| Directions |
1. In the honeypot detection notes, how much locked value must a contract have before the example code goes on to check its user count?
2. Using the honeypot detection notes, mark each statement yes or no, and quote the words that decide it. (a) Abnormal gas usage is read as a sign of hidden logic. (b) Dormant contracts are described as having many interactions. (c) The example code looks for fewer than 50 unique users over 30 days.

| Source |
(begin)
Honeypot Pattern	ML Detection Method
Liquidity Traps	High TVL + Low users = Locked funds
Abnormal Gas Usage	Gas cost >> Safe limit = Hidden logic
Dormant Contracts	No interactions but high TVL = Fake
Obfuscated Functions	Many unknown functions = Hiding code
Stagnant Economics	Liquidity never moves = Trap
Complex Bytecode	Unusually high complexity = Obfuscation

Example Detection Logic

# Honeypot Indicator: Dormant Liquidity
if contract['tvl_usd'] > 1000000:           # $1M+ locked
    if contract['unique_users_30d'] < 50:    # But only 50 users
        liquidity_stagnation = HIGH          # 🚨 RED FLAG!
(end)
| Extracted information |
(begin)
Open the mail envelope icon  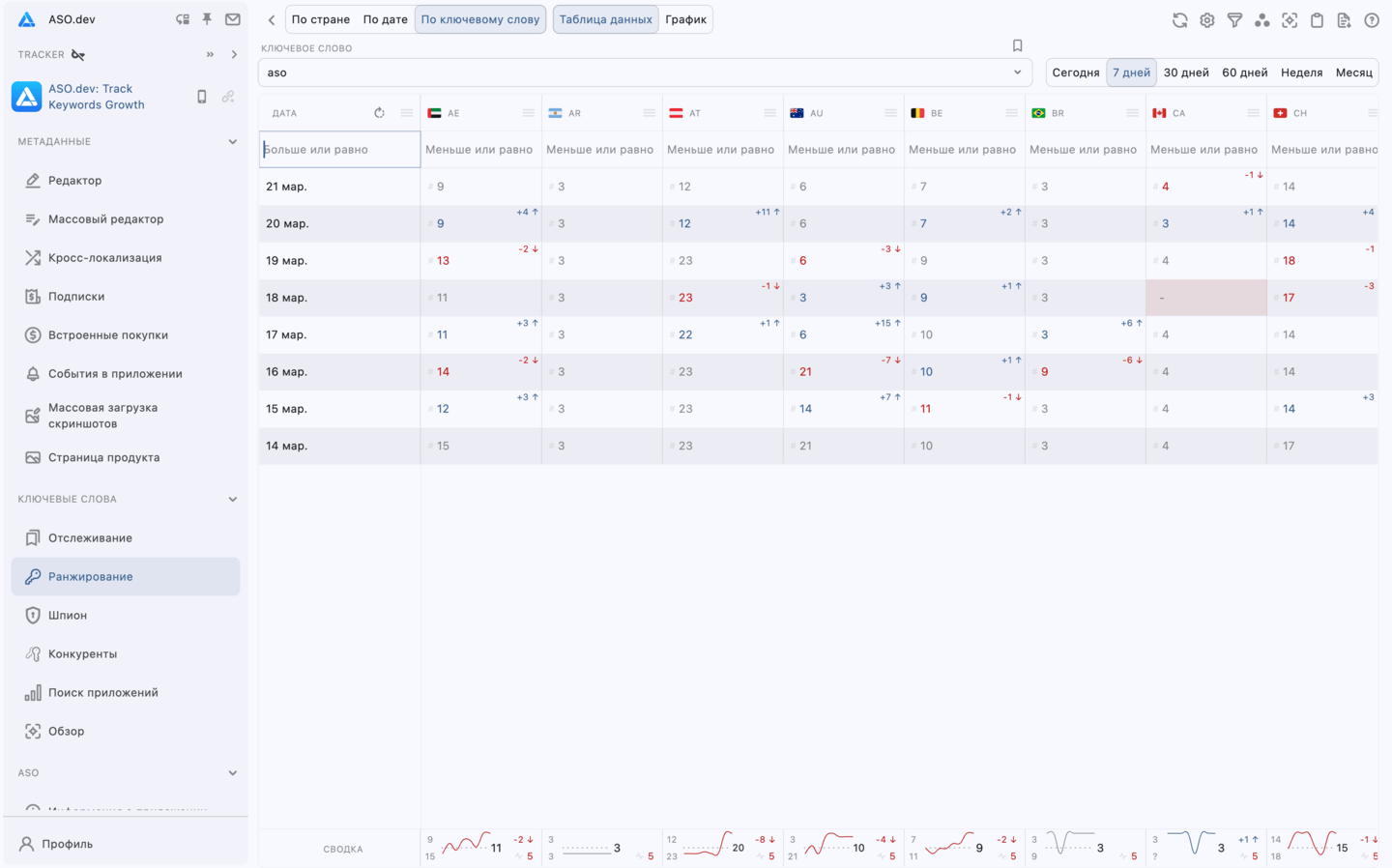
(end)
(begin)
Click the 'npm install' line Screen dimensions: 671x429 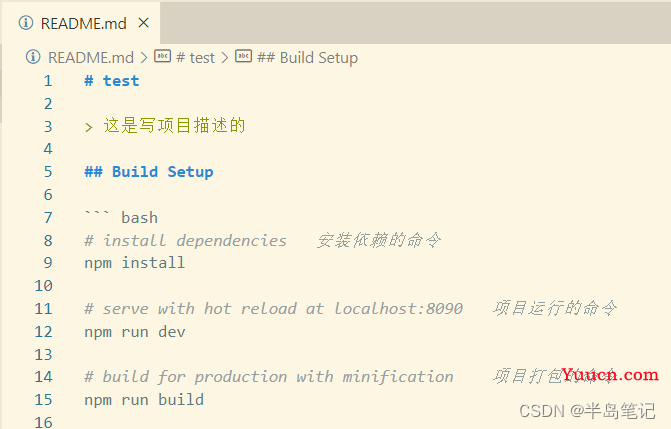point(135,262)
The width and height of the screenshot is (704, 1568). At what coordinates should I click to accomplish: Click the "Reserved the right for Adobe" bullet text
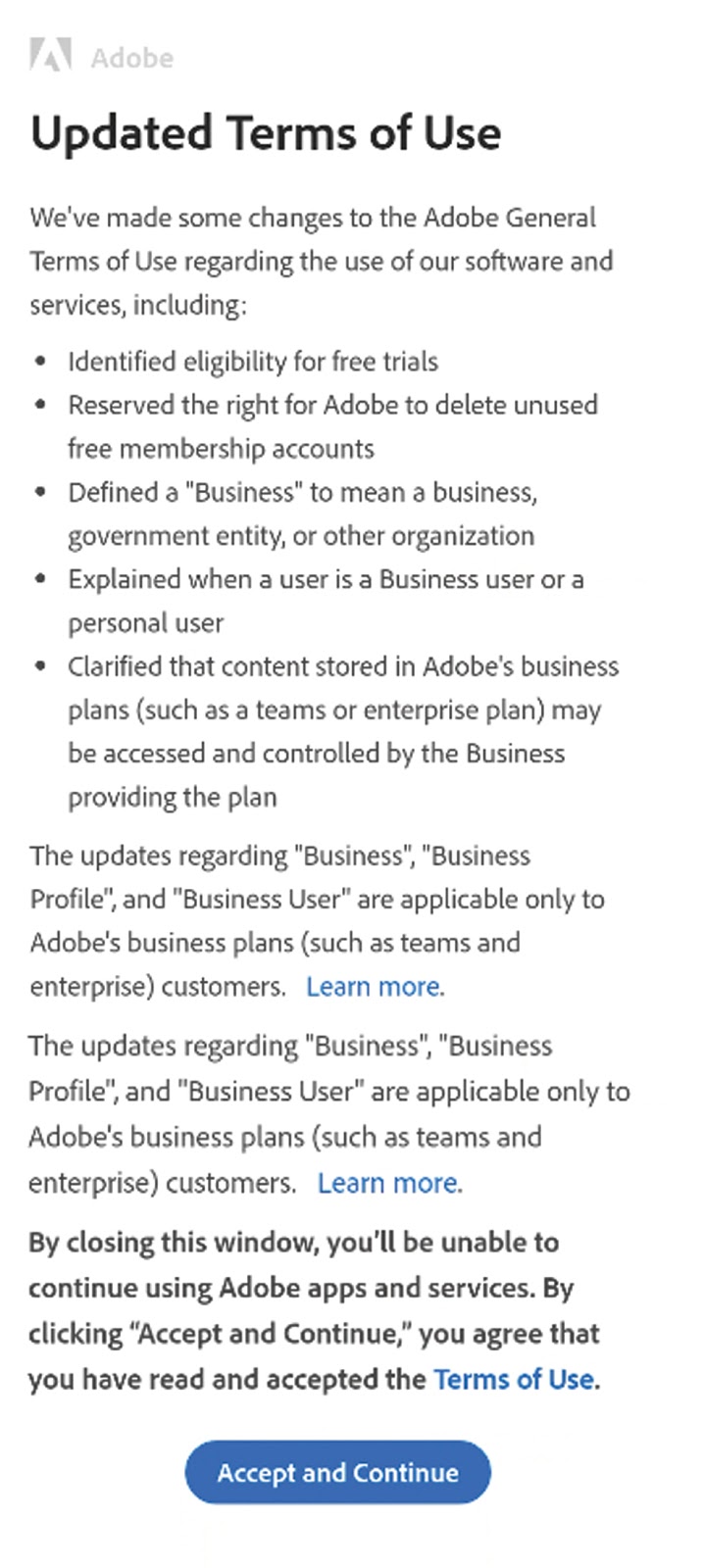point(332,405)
(end)
| Results of the exercise |
1. More than $1M (`tvl_usd > 1000000`).

2.
(a) Yes: "Gas cost >> Safe limit = Hidden logic"
(b) No: "No interactions but high TVL = Fake"
(c) Yes: "contract['unique_users_30d'] < 50"